■ **AIM OF THE TASK**
Return the full listing, keeping every line exactly as it is.

■ **PROVIDED RECORDS**

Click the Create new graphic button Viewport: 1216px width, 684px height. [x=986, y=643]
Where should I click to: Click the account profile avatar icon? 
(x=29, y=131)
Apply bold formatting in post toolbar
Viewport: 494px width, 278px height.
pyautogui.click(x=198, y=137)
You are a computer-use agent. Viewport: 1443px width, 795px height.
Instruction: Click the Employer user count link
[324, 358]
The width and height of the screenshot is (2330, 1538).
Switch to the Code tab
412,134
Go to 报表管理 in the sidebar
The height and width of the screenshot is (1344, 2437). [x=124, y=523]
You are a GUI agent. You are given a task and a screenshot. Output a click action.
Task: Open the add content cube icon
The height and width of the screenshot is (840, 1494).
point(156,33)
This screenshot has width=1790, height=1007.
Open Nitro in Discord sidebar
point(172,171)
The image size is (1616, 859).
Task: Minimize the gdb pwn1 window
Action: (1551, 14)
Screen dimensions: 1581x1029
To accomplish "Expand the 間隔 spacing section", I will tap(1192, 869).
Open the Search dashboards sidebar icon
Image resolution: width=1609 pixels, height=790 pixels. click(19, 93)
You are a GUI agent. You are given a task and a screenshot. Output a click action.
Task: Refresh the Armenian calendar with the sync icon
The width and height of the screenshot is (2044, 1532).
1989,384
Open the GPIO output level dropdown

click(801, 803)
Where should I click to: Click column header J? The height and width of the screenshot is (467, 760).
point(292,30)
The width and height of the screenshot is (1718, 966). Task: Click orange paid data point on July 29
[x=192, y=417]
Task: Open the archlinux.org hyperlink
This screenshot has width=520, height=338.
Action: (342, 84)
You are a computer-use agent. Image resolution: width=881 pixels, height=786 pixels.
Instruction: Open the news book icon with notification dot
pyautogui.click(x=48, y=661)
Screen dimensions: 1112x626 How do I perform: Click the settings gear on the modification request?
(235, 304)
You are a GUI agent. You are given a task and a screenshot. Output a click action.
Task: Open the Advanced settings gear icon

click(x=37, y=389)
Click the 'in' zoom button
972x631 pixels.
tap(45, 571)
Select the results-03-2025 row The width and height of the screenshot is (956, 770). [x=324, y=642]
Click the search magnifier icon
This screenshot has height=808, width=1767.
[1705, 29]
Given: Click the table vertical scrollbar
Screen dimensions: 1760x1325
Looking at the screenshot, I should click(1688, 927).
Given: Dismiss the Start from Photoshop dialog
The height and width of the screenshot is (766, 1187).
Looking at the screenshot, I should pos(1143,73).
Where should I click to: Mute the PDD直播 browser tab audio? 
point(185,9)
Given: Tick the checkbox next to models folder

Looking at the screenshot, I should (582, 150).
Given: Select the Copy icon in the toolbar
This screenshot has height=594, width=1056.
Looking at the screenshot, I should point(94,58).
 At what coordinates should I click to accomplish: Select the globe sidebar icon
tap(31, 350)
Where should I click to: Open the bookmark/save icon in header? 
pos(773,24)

■ **RESULT**
Click the Create new graphic button Viewport: 1216px width, 684px height. [x=986, y=643]
Where should I click to: Click the account profile avatar icon? 
(x=29, y=131)
Apply bold formatting in post toolbar
Viewport: 494px width, 278px height.
pyautogui.click(x=198, y=137)
You are a computer-use agent. Viewport: 1443px width, 795px height.
Instruction: Click the Employer user count link
[324, 358]
The width and height of the screenshot is (2330, 1538).
Switch to the Code tab
412,134
Go to 报表管理 in the sidebar
The height and width of the screenshot is (1344, 2437). [x=124, y=523]
You are a GUI agent. You are given a task and a screenshot. Output a click action.
Task: Open the add content cube icon
The height and width of the screenshot is (840, 1494).
point(156,33)
This screenshot has width=1790, height=1007.
Open Nitro in Discord sidebar
point(172,171)
The image size is (1616, 859).
Task: Minimize the gdb pwn1 window
Action: (1551, 14)
Screen dimensions: 1581x1029
To accomplish "Expand the 間隔 spacing section", I will tap(1192, 869).
Open the Search dashboards sidebar icon
Image resolution: width=1609 pixels, height=790 pixels. click(19, 93)
You are a GUI agent. You are given a task and a screenshot. Output a click action.
Task: Refresh the Armenian calendar with the sync icon
The width and height of the screenshot is (2044, 1532).
1989,384
Open the GPIO output level dropdown

click(801, 803)
Where should I click to: Click column header J? The height and width of the screenshot is (467, 760).
point(292,30)
The width and height of the screenshot is (1718, 966). Task: Click orange paid data point on July 29
[x=192, y=417]
Task: Open the archlinux.org hyperlink
This screenshot has width=520, height=338.
Action: (342, 84)
You are a computer-use agent. Image resolution: width=881 pixels, height=786 pixels.
Instruction: Open the news book icon with notification dot
pyautogui.click(x=48, y=661)
Screen dimensions: 1112x626 How do I perform: Click the settings gear on the modification request?
(235, 304)
You are a GUI agent. You are given a task and a screenshot. Output a click action.
Task: Open the Advanced settings gear icon

click(x=37, y=389)
Click the 'in' zoom button
972x631 pixels.
tap(45, 571)
Select the results-03-2025 row The width and height of the screenshot is (956, 770). [x=324, y=642]
Click the search magnifier icon
This screenshot has height=808, width=1767.
[1705, 29]
Given: Click the table vertical scrollbar
Screen dimensions: 1760x1325
Looking at the screenshot, I should click(1688, 927).
Given: Dismiss the Start from Photoshop dialog
The height and width of the screenshot is (766, 1187).
Looking at the screenshot, I should pos(1143,73).
Where should I click to: Mute the PDD直播 browser tab audio? 
point(185,9)
Given: Tick the checkbox next to models folder

Looking at the screenshot, I should (582, 150).
Given: Select the Copy icon in the toolbar
This screenshot has height=594, width=1056.
Looking at the screenshot, I should point(94,58).
 At what coordinates should I click to accomplish: Select the globe sidebar icon
tap(31, 350)
Where should I click to: Open the bookmark/save icon in header? 
pos(773,24)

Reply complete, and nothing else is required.